### Extrait de page
##########

Agésilas, considérant que l’ennemi, ainsi que lui, se montrait ordinairement après dîner, sacrifie dès le point du jour, marche en diligence, et, par des lieux solitaires, pénètre jusqu’aux retranchemens, d’où il met tout à feu et à sang jusqu’aux portes de Thèbes. Après cet exploit, il se retira à Thespie, et l’ayant fortifiée, y laissa l’harmoste Phébidas ; puis, repassant le mont Cithéron, il revint à Mégare, où il licencia les alliés, et ramena son armée à Sparte.

Phébidas ensuite, tantôt envoyait des coureurs piller les Thébains et leur faire des prisonniers, tantôt ravageait lui-même leur territoire. Par représailles, les Thébains avancent avec toutes leurs forces vers Thespie. Ils entrent sur le territoire : Phébidas les presse avec ses peltastes et les empêche de se disperser ; au point que, très affligés d’avoir pénétré si avant, ils se retirent plus tôt qu’ils ne l’avaient projeté : les muletiers dans leur fuite déchargeaient même le butin, tant l’armée était saisie d’épouvante.

Enhardi par ce premier succès, il les serre de plus près, ayant avec lui ses peltastes, et commandant aux hoplites de suivre en bataille rangée. Il se flattait de la victoire, parce qu’il combattait lui-même vaillamment, qu’il exhortait ses troupes à une poursuite vigoureuse, et que d’ailleurs il avait ordonné aux hoplites thespiens de fortifier l’infanterie légère. Mais les cavaliers thébains ayant rencontré dans leur retraite des lieux aquatiques, et ne sachant où ils étaient guéables, furent contraints de se rallier et de faire face à l’ennemi. Les peltastes de Phébidas les plus avancés, se voyant en petit nombre, revinrent tout épouvantés sur leurs pas : ce qui décida la cavalerie thébaine à charger. Phébidas périt en combattant avec deux ou trois de ses braves. Les troupes soldées, après cet événement, se débandèrent ; elles arrivèrent près des hoplites thespiens. Ceux-ci prirent aussi la fuite, eux qui auparavant prétendaient bien ne point céder aux Thébains, et que l’on poursuivait avec peu de vigueur, parce qu’il était déjà tard. Les Thespiens perdaient peu de monde ; mais ils ne s’arrêtèrent pas qu’ils ne fussent rentrés dans leurs murs.

##########

[Données issues d'une collection de données]
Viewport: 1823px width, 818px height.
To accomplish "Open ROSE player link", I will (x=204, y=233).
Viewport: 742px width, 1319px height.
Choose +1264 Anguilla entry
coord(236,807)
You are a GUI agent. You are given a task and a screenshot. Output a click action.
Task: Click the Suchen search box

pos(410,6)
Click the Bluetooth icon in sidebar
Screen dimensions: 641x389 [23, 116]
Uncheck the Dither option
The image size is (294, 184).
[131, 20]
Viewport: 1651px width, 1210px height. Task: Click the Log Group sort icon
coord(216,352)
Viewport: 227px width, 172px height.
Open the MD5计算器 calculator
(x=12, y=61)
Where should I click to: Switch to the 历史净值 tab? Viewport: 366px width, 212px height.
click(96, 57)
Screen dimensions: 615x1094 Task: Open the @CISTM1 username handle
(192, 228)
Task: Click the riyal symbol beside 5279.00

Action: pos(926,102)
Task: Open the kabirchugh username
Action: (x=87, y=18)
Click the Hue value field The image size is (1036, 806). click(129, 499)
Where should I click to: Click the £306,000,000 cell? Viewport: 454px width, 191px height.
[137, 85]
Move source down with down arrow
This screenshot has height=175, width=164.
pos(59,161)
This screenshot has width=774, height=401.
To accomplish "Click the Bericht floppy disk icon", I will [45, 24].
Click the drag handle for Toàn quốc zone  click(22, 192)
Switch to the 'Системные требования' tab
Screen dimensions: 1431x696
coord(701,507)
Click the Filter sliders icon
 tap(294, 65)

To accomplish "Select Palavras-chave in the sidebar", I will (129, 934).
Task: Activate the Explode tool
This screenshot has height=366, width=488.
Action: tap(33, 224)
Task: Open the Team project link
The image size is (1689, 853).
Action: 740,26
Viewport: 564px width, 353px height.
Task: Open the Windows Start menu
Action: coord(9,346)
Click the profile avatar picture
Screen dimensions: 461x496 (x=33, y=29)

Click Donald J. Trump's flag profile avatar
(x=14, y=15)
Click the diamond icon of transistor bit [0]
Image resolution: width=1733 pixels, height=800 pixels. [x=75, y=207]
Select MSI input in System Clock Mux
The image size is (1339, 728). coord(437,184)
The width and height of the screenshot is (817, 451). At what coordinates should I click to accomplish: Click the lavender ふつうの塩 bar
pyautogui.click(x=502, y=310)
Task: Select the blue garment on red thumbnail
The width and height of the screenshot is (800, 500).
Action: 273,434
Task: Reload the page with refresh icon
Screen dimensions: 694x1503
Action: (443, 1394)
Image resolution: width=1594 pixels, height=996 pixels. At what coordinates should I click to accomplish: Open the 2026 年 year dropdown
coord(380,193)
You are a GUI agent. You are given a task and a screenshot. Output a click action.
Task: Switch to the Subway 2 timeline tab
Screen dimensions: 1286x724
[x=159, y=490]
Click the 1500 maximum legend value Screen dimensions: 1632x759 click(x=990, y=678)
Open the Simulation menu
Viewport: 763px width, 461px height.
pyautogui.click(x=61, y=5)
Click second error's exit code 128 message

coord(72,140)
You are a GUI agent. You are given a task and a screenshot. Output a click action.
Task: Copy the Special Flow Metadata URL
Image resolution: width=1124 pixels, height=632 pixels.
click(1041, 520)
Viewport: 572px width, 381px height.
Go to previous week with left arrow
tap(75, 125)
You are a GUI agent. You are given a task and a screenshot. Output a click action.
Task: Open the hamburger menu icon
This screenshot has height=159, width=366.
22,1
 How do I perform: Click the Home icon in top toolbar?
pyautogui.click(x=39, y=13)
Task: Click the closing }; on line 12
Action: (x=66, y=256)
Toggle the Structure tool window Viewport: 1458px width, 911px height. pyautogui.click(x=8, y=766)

##########

### Consignes de l'exercice
[A] D'après l'extrait, pourquoi Agésilas sacrifie-t-il dès le point du jour avant de se mettre en marche ? Répondez en une à trois phrases.
[B] Recopiez le passage de l'extrait qui va de « Agésilas, considérant que » jusqu'à « armée à Sparte. ».

### Réponses
[A] Agésilas avait remarqué que l'ennemi, tout comme lui, se montrait ordinairement après le dîner. C'est pour cela qu'il sacrifie dès le point du jour et marche en diligence.

[B]
Agésilas, considérant que l’ennemi, ainsi que lui, se montrait ordinairement après dîner, sacrifie dès le point du jour, marche en diligence, et, par des lieux solitaires, pénètre jusqu’aux retranchemens, d’où il met tout à feu et à sang jusqu’aux portes de Thèbes. Après cet exploit, il se retira à Thespie, et l’ayant fortifiée, y laissa l’harmoste Phébidas ; puis, repassant le mont Cithéron, il revint à Mégare, où il licencia les alliés, et ramena son armée à Sparte.